The change-notification loop is the interesting piece. When an appointment is mutated (a customer reschedules, an admin updates the time or status, anyone sends a message in the appointment thread), a database trigger writes notification rows describing what changed and who needs to know. The frontend then calls a dispatcher edge function that looks up all pending notifications for that appointment, validates the caller actually has access to it (their own appointment or admin), and fans them out through the email sender. So if I change something on your appointment as admin, you get an email. If you reschedule it, I get an email. If we exchange messages in the thread, both sides get notified the next time either of us hits the dispatcher. The trigger writes the intent; the dispatcher gates it on identity; the sender renders the right template. Three layers, each with one job.

Booking confirmation runs on the payment webhook, not on hold creation, so a customer only gets a 'you're booked' email after their payment actually settles. Reminders run as a database-cron job that scans for appointments approaching the next-day window and dispatches once per appointment. Both go through the same email-sender function as the change notifications, just with different templates and different triggers.

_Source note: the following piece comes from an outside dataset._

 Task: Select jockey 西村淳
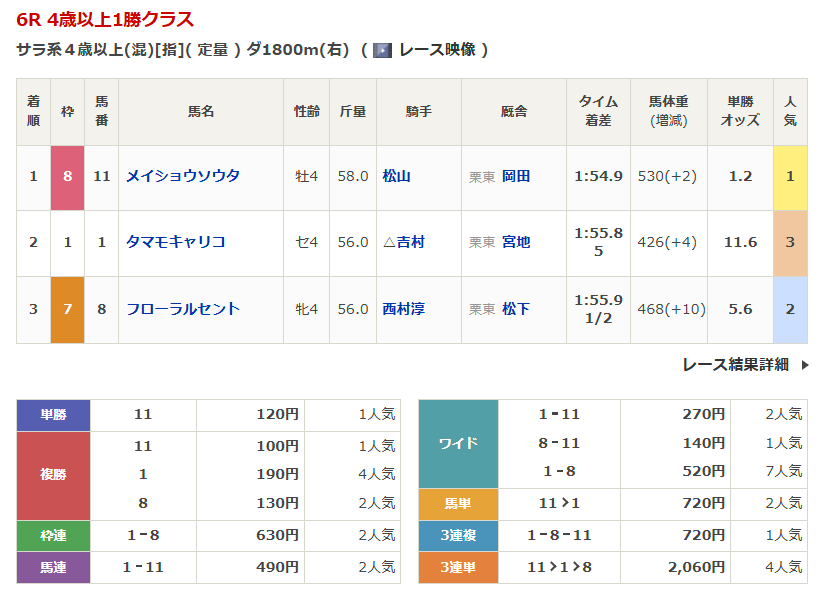(x=404, y=309)
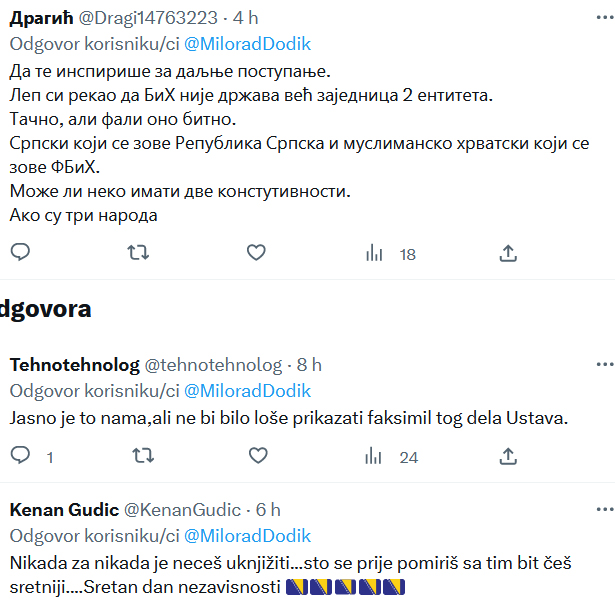
Task: Share Драгић's tweet
Action: 508,253
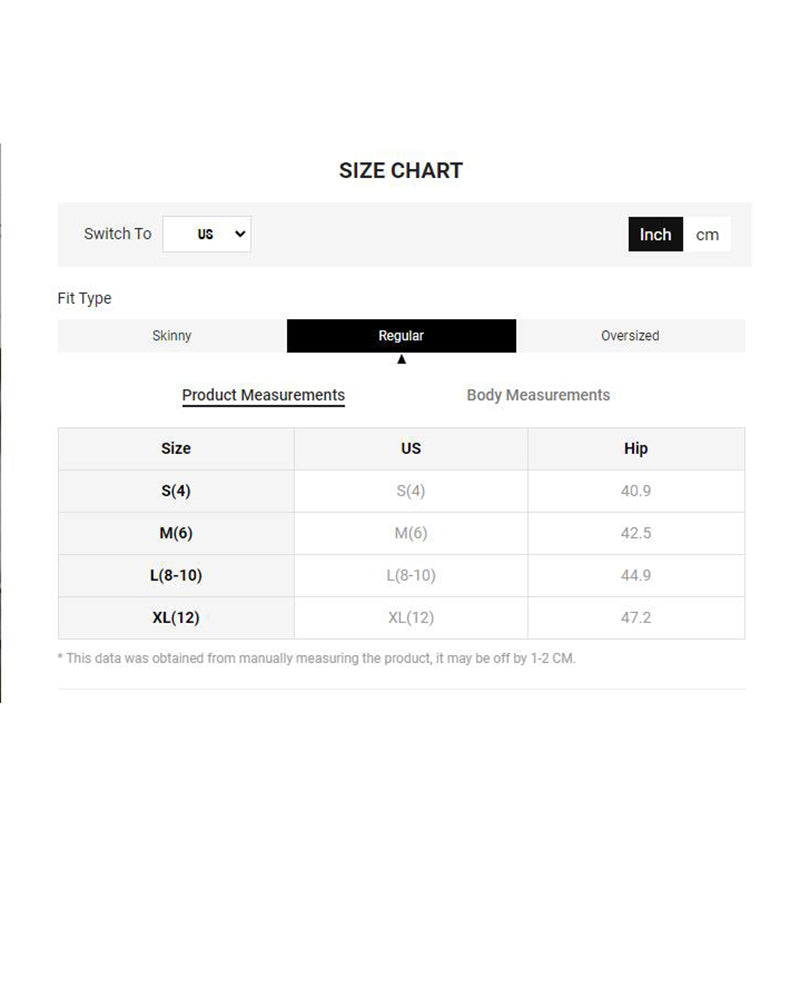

Payment receipts and invoices come from the payment provider directly, but the customer record is configured server-side at checkout-session creation: invoice settings carry the business's tax number both as a custom field and as an invoice footer line, so every receipt and invoice the provider issues for that customer is properly tax-attributed without anyone having to remember to add it. The configuration helper is idempotent (it doesn't duplicate the field if it's already there) and preserves any existing footer the customer has accumulated.

All transactional email is best-effort from the application's perspective: the database state is the source of truth, and an email failure logs and continues rather than blocking the underlying operation. A failed reminder doesn't undo a successful booking; a failed confirmation doesn't roll back a successful payment. Recovery is via the same dispatcher that flushes pending notifications, which means a missed email is a re-call away rather than a re-engineering job.

Audit is embedded in operational tables rather than a separate audit log: notification rows are written by triggers when appointments change, redemption logs are written for every coupon use, verification records preserve issued/consumed timestamps. The query path to reconstruct what happened is a join against tables the application already cares about, not a parallel ledger to keep in sync.

Backups are managed by Supabase with point-in-time recovery available on the production project. Restore drills against a staging branch are the next thing on the operational checklist; today the backup posture is provider-managed and the restore path has been read but not run end-to-end.

Secrets management is application-side: external API keys (payment provider, email provider, geocoding provider) live in the edge function runtime, never in the database, never in the repo. The database stores opaque external IDs (customer IDs, session IDs) but no provider credentials.